Social work is good — but it can be done without Jesus. Prayer meetings are good — but they can drift from the gospel. Bible study is good — but you can do it without encountering Christ. The point is that gospel must be in the center of everything.

Challenge: The Small and Dangerous Church

The final section of the sermon was deeply personal. Pastor Josh shared something he'd written in the car while his wife was driving — words that came from years of hurt, failure, and reflection on ministry.

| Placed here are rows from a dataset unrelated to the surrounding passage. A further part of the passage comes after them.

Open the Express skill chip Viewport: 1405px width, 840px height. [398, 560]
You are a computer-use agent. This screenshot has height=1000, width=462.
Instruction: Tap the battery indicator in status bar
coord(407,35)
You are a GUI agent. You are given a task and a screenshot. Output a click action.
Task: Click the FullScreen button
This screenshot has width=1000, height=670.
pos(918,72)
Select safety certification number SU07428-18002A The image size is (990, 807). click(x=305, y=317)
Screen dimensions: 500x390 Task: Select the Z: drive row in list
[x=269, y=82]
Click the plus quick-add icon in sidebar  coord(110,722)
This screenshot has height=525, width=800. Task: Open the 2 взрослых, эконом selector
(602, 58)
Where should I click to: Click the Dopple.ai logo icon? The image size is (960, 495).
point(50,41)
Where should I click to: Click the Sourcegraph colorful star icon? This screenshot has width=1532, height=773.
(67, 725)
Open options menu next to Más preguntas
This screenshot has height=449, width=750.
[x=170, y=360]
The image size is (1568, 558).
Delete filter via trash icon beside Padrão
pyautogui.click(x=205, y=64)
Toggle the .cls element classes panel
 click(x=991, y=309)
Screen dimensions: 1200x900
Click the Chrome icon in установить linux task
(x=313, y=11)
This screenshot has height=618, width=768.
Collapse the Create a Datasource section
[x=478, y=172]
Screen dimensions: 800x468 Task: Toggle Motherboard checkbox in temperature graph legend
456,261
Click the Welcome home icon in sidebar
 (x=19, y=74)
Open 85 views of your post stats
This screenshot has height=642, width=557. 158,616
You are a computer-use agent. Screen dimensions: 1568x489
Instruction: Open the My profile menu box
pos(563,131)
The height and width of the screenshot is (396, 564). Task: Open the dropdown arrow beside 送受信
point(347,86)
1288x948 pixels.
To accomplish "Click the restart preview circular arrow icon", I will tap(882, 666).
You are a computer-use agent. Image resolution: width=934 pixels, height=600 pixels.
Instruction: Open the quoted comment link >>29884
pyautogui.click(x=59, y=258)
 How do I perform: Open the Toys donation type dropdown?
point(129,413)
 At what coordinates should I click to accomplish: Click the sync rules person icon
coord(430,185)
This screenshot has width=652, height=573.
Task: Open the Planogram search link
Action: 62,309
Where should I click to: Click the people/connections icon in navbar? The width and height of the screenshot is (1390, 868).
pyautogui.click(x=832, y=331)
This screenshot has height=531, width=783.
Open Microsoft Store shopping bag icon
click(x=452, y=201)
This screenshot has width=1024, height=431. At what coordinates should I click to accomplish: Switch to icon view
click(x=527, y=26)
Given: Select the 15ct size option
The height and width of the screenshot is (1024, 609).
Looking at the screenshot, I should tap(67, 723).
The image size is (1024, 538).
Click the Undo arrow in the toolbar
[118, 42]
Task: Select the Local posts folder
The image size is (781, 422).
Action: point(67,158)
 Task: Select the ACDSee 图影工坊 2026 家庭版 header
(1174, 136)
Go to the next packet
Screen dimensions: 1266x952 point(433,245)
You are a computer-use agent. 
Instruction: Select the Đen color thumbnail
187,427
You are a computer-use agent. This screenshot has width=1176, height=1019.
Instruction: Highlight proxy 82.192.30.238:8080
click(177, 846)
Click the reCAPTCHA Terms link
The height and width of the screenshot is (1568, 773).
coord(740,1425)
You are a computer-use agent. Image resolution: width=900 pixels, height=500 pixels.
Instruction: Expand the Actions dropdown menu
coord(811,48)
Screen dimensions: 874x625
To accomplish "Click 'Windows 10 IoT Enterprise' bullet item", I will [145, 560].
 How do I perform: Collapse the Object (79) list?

"When we gave up popularity, we started to gain the insight of the power of the gospel. We asked not how can we bring more people together, but we asked what does it look like if we truly love the gospel and love each other first and foremost."

He described Heartbeat's philosophy in raw terms: no gimmicks, no celebrity pastor, no spectacular Sunday presentations. Just people sharing meals, sharing stories of what God has done, and living the gospel together. He was honest about moments of discouragement, insecurity, and even envy of bigger churches.

Then came the church taxonomy that got everyone laughing — and thinking. There are whale churches (mega churches like Hillsong), tiger churches (resilient mid-size congregations), rabbit churches (small home gatherings that multiply fast), and then the most dangerous of all: cockroach churches. Five or six people, eating together, sharing life, splitting when they hit twelve so everyone can still be truly known.

"That cockroach church is us. You are cockroaches. You are the powerful cockroaches. When even a nuclear war happens, they survive."

His closing challenge cut through everything: even if the church reduces to 10 people, it continues on. Because the power of the church was never in the numbers, the buildings, or the programs. It was always in people caught by the cross and resurrection of Jesus, doing life together.

He closed by reading 1 Corinthians 13:1-3 — without love, even the most extraordinary spiritual gifts amount to nothing. And he prayed for Heartbeat to keep fighting for this: gospel in the center, love on top.

"I grow here, I grow old here. I love this small and dangerous church."